Regarding central bank balance sheet start with the balance sheet identity:

Assets = Liabilities + Equity

The Federal Reserve monitors the sources and uses of Reserve Balances which are liabilities on the Fed balance sheet:

https://www.federalreserve.gov/monetarypolicy/bst_fedsbalancesheet.htm

Reserve Balances and Currency are components of the base money or monetary base which are "valid" means of payment because banks use Reserve Balances to clear interbank payments and society uses Currency to make withdrawals or deposits into banks and for hand-to-hand payment.

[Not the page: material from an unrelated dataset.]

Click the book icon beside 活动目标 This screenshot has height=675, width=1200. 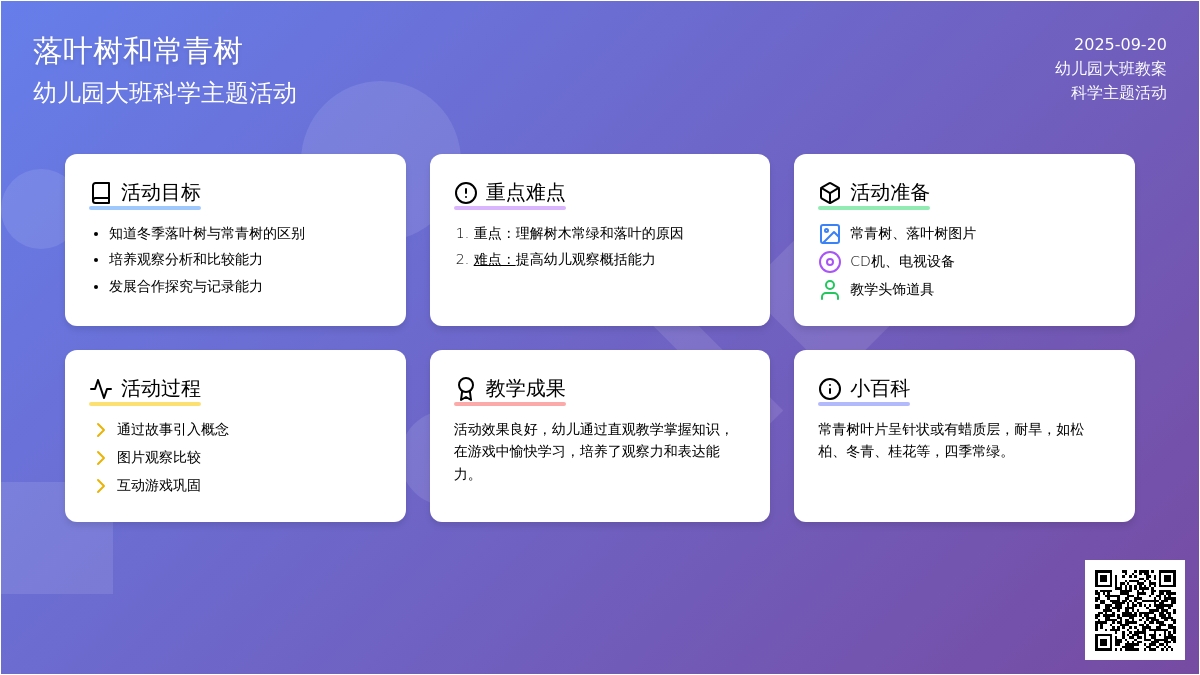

The simplified Federal Reserve balance sheet with assets on left hand side of equation:

Treasury Securities + Discount Loans = Reserve Balances + Currency + OLE

where Reserve Balances and Currency are liabilities and where OLE means Other Liabilities and Equity. Fed uses Treasury holdings and Discount Loans as control factors to (1) service the drain of Currency; and (2) provide Reserve Balances to the aggregate bank.

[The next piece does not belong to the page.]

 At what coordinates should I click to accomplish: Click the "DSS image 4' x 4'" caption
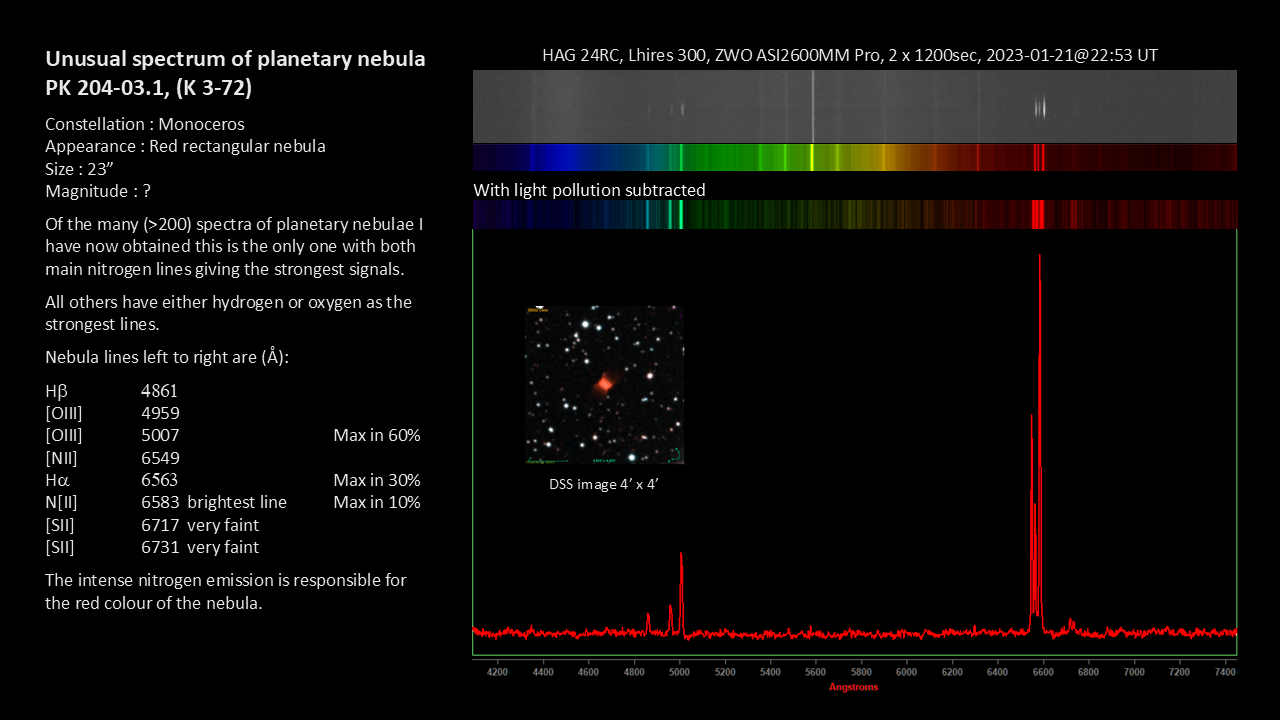[x=603, y=484]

Service the currency drain prior to late 2008 financial crisis:

Treasury Securities = Currency

where if Fed makes its holdings of Treasury Securities approximately equal to the Currency it has provided to banks and nonbanks over the history of Fed operations then this holds Reserve Balances constant to a first case approximation. Before late 2008 there were few excess reserves in the system so Fed had to use gross and fine control over the level of Reserve Balances to enforce control over the federal funds rate.

Fine control over Reserve Balances prior to late 2008 would be accomplished by three mechanisms: (1) Discount window loans; (2) securities repurchase agreements; and (2) reverse repurchase agreements. Since the dual mandate of the Fed is to maintain price stability and employment levels it would not take loans or open market operations (security dealing) down to zero unless political unrest disrupts the nation and puts the Fed out of business as the central bank or monetary authority.

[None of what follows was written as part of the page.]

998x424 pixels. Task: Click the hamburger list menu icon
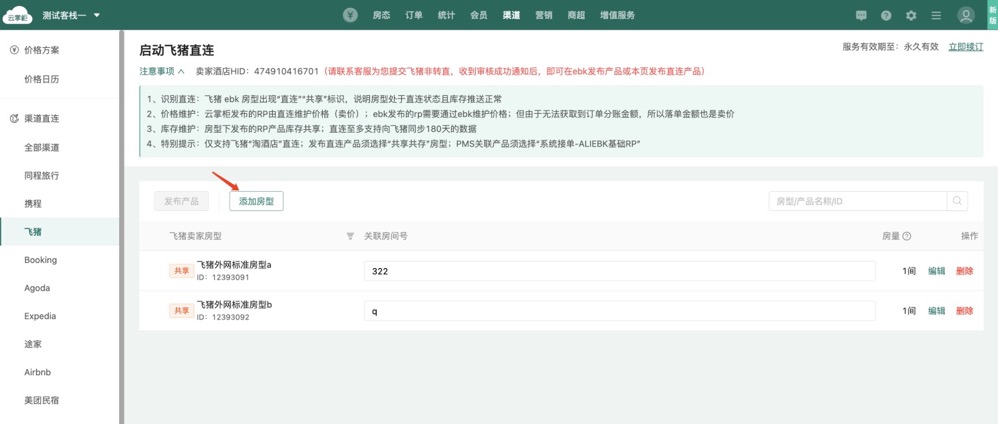click(936, 16)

[S]ome people suggest that the government prints money to pay its bills and that the increased amount of money in circulation lessens the value of $1. i hope to get an explanation of why both assertions are false[.]

When people criticize a government for "printing money" this often means the central government engages in deficit spending and the central bank fails to act to curb inflation as a matter of political policy. The inflation is not "caused" by the central bank printing too much money it is "caused" by the failure of the central bank to tighten credit when the bank and nonbank sector drive inflation via too much credit expansion that uses up and makes scarce the slack or excess capacity in the economy.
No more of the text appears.